In recent years, high-throughput scientific studies without any clear hypothesis have become very common. For example, scientists may examine thousands of genes with respect to their relationship to a disease without hypothesizing that any specific gene is responsible for the disease. In these studies, the objective is to explore a large number of possible factors (e.g., genes) in order to identify a small number of them for follow-up studies that tend to be more thorough with much smaller scales. Therefore, the initial large-scale studies are not designed for hypothesis testing rather generating a small number of hypotheses, which can be the focus of follow-up studies and tested properly in future.

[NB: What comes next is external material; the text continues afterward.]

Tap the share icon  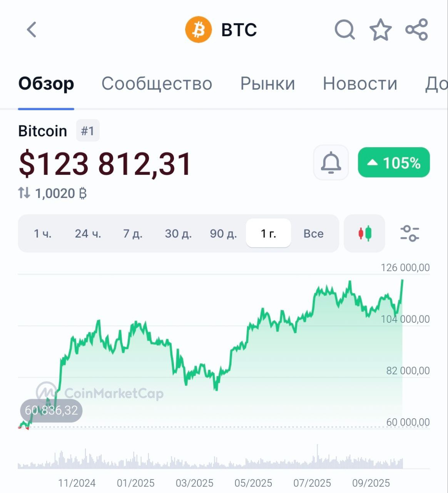[416, 30]
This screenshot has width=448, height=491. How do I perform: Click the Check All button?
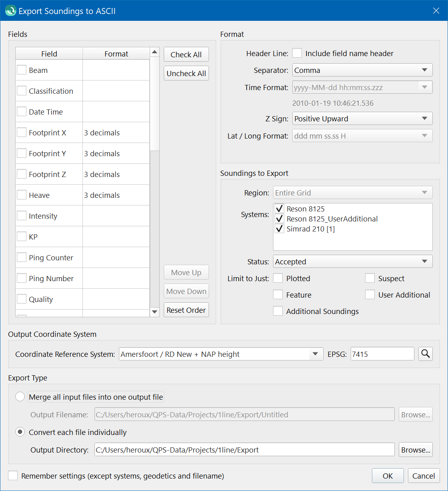point(186,54)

Scientific problems are sometimes presented as prediction problems. Prediction refers to the process of guessing the value of the response variable using a set of predictors. For example, we might want to predict percent body fat using abdomen circumference, or predict the survival time for cancer patients using tumor size. A large body of the literature in biostatistics is devoted to developing statistical methods for predicting the risk of different diseases such as cancer, Alzheimers disease, diabetes, and Parkinsons disease. Kahn et al. (2009) [] showed that statistical methods can be used to identify patients with Parkinsons disease by detecting dysphonia (an impairment in the normal production of vocal sounds). Predicting unknown outcomes and future events using statistical methods can help us with making better decisions. For example, people with high risk of diabetes might decide to follow preventing measures (e.g., diet).
1.2 Sampling
To answer our scientific questions, we would, ideally, study the entire population of interest (e.g., all breast cancer patients). However, this is usually impossible either physically, ethically, or economically. For example, to test the hypothesis about the average normal body temperature, it is not feasible to record the temperature of all healthy people. Instead, a sample of representative members is selected from the population. Then with the methods of statistical inference , the conclusions based on the sample can cautiously be attributed to the whole population. Mackowiak et al. (1992) selected n =148 people, took their oral temperature, and then made conclusions about the body temperature of the whole population. To compare the effects of different treatments, one of the studies discussed in [] includes 74 women treated by breast conservation therapy and 67 women treated by mastectomy.